The request –
Render the listing below as a numbered list, leaving out the blank lines.

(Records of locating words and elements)
# # # #

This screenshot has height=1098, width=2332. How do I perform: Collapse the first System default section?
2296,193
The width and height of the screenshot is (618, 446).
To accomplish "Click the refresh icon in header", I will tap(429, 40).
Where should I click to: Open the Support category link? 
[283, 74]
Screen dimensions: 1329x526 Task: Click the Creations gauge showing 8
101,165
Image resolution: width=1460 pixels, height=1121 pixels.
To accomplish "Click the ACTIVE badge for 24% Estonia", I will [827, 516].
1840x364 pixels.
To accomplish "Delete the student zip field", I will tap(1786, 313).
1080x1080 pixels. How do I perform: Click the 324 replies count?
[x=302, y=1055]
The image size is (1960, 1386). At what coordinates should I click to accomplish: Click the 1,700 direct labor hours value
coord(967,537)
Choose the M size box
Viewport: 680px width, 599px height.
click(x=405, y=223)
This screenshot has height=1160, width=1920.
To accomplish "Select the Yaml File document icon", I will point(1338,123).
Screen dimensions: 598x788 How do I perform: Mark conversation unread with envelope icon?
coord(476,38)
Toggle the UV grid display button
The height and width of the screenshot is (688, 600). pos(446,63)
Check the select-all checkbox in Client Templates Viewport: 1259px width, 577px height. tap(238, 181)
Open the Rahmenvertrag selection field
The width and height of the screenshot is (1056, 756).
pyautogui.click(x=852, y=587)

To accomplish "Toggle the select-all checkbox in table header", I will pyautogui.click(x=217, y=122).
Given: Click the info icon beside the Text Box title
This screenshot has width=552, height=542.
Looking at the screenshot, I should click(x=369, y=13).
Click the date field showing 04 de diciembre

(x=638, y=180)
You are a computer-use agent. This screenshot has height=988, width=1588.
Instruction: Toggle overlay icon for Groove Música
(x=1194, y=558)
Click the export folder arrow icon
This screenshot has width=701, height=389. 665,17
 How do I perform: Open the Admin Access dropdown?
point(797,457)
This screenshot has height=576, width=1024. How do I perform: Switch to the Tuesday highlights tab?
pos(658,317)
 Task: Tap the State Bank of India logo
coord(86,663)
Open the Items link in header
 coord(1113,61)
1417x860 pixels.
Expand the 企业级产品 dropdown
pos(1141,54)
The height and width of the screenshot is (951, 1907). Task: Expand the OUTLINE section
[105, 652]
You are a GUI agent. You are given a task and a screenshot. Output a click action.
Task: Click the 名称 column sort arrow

# # # #

The result –
1. This screenshot has height=1098, width=2332. How do I perform: Collapse the first System default section?
2. 2296,193
3. The width and height of the screenshot is (618, 446).
4. To accomplish "Click the refresh icon in header", I will tap(429, 40).
5. Where should I click to: Open the Support category link? 
6. [283, 74]
7. Screen dimensions: 1329x526 Task: Click the Creations gauge showing 8
8. 101,165
9. Image resolution: width=1460 pixels, height=1121 pixels.
10. To accomplish "Click the ACTIVE badge for 24% Estonia", I will [827, 516].
11. 1840x364 pixels.
12. To accomplish "Delete the student zip field", I will tap(1786, 313).
13. 1080x1080 pixels. How do I perform: Click the 324 replies count?
14. [x=302, y=1055]
15. The image size is (1960, 1386). At what coordinates should I click to accomplish: Click the 1,700 direct labor hours value
16. coord(967,537)
17. Choose the M size box
18. Viewport: 680px width, 599px height.
19. click(x=405, y=223)
20. This screenshot has height=1160, width=1920.
21. To accomplish "Select the Yaml File document icon", I will point(1338,123).
22. Screen dimensions: 598x788 How do I perform: Mark conversation unread with envelope icon?
23. coord(476,38)
24. Toggle the UV grid display button
25. The height and width of the screenshot is (688, 600). pos(446,63)
26. Check the select-all checkbox in Client Templates Viewport: 1259px width, 577px height. tap(238, 181)
27. Open the Rahmenvertrag selection field
28. The width and height of the screenshot is (1056, 756).
29. pyautogui.click(x=852, y=587)
30. To accomplish "Toggle the select-all checkbox in table header", I will pyautogui.click(x=217, y=122).
31. Given: Click the info icon beside the Text Box title
32. This screenshot has width=552, height=542.
33. Looking at the screenshot, I should click(x=369, y=13).
34. Click the date field showing 04 de diciembre
35. (x=638, y=180)
36. You are a computer-use agent. This screenshot has height=988, width=1588.
37. Instruction: Toggle overlay icon for Groove Música
38. (x=1194, y=558)
39. Click the export folder arrow icon
40. This screenshot has width=701, height=389. 665,17
41.  How do I perform: Open the Admin Access dropdown?
42. point(797,457)
43. This screenshot has height=576, width=1024. How do I perform: Switch to the Tuesday highlights tab?
44. pos(658,317)
45.  Task: Tap the State Bank of India logo
46. coord(86,663)
47. Open the Items link in header
48.  coord(1113,61)
49. 1417x860 pixels.
50. Expand the 企业级产品 dropdown
51. pos(1141,54)
52. The height and width of the screenshot is (951, 1907). Task: Expand the OUTLINE section
53. [105, 652]
54. You are a GUI agent. You are given a task and a screenshot. Output a click action.
55. Task: Click the 名称 column sort arrow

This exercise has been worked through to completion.